The industry is counting on new pipeline projects to boost exports as a series of big-ticket expansions in northern Alberta near completion.

Mr. McMillan said even TransCanada Corp.'s controversial Energy East pipeline from Alberta to the Atlantic, which hasn't secured regulatory approvals, is needed to bring Canadian oil east, displace foreign crude imports and create new export markets.

This year, new barrels from Suncor Energy Inc.'s sprawling Fort Hills mine and Canadian Natural Resources Ltd.'s expanding Horizon operation will hit a market in which producers are already paying more in the way of transportation costs to ship growing production by train, as existing pipelines fill up.

Only a fraction of Canada's crude exports move by train today, but shipments jumped 40 per cent between the beginning of 2016 and the first quarter of this year, according to the National Energy Board. A record 5.7 million barrels of oil were shipped from Canada to the United States by train during the month of March, U.S. government data show.

CAPP said Tuesday total oil sands production is expected to climb to 3.7 million barrels a day by 2030, from 2.4 million today, with most of that bound for U.S. markets.

The industry says current pipelines can transport four-million barrels per day of oil and oil products. By 2030, the sector will need more than 5.5 million barrels a day of capacity for all the liquids products coming out of Western Canada.

Environmentalists argue pipeline space is not as tight as the industry group suggests. Greenpeace and others say production forecasts are too rosy and also assume little action on climate change, including policies that would limit demand for crude.

Even some industry executives have said not all proposed projects are needed. Indeed, the queue of new developments in the oil sands is short, with crude prices languishing well below levels analysts say are needed to justify the massive investments.

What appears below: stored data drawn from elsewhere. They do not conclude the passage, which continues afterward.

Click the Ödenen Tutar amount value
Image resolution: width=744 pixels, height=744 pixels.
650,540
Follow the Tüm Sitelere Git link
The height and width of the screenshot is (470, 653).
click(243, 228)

On Tuesday, West Texas intermediate crude fetched around $46 a barrel. Prices were pressured early in the session after the Organization of Petroleum Exporting Countries said the cartel's production jumped by 336,000 barrels a day in May, led by big gains in Libya, Nigeria and Iraq.

In its monthly report, the group said a long-sought market re-balancing was happening at a slower clip than expected, in part because of rising shale output in the United States.

GMP FirstEnergy analyst Martin King said there is little reason to believe the bearish mood will lift so long as U.S. oil inventories remain bloated.

Among proposed pipelines, he said the industry has the most to gain from Trans Mountain, which would enable producers to tap overseas markets in a bigger way. However, the $7.4-billion (Canadian) project faces stiff resistance from a Green-NDP alliance in British Columbia.

"I think the industry is not really holding its breath at this time. This is really coming down to a political fight now more than anything else," he said.